そして、この収納空間部29a内にボール部27を回動可能な状態で収納し、ボール部27のうち収納空間部29aのシリンダー側開口29bから臨ませた箇所にスリーブ部26の他端部(図1中、右端部)を螺合して接続している。さらに、収納空間部29aの設置対象物側開口29cにはボールストッパー30を螺合して装着し、該ボールストッパー30と受部本体29との間にボール部27を挟持してボール部27の収納空間部29aからの脱落を阻止している。なお、ボール部27のうちボールストッパー30に対向する箇所には、スリーブ部26の内部に連通する連通開口27aを開設(具体的には、図1に示すように、スリーブ部26の内部と同じ開口径にしてピストンロッド8の端部が移動可能な大きさで開設)している。

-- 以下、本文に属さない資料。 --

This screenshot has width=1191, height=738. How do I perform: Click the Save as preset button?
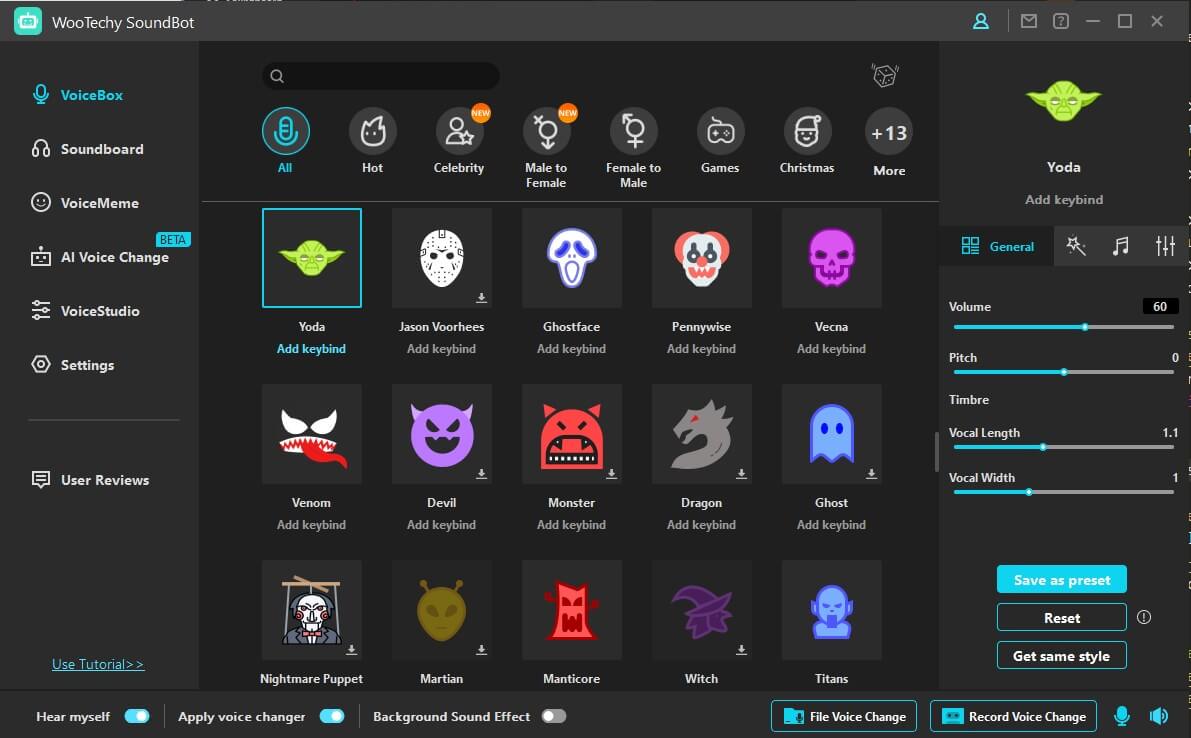[x=1061, y=580]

このような部材で構成されるシリンダー側ボールジョイント21においては、シリンダー5とボール部27との離間距離をスリーブ部26の長さの設定により容易に変更することができる。例えば、予め異なる長さで製作された複数のスリーブ部26の中から適切な長さのものを選択して使用したり、あるいはスリーブ部26と蓋部材4との螺合長さやスリーブ部26とボール部27との螺合長さを調整したりすることで、シリンダー5とボール部27との離間距離を容易に変更することができる。さらに、ボール部27およびボール受部28をシリンダー5とボール部27との離間距離に拘らず共通に使用することができる。したがって、制振用オイルダンパー1を新たに設計する度にシリンダー側ボールジョイント21の全体を改めて設計する必要がなくなり、制振用オイルダンパー1の製造コストの低減を図ることができる。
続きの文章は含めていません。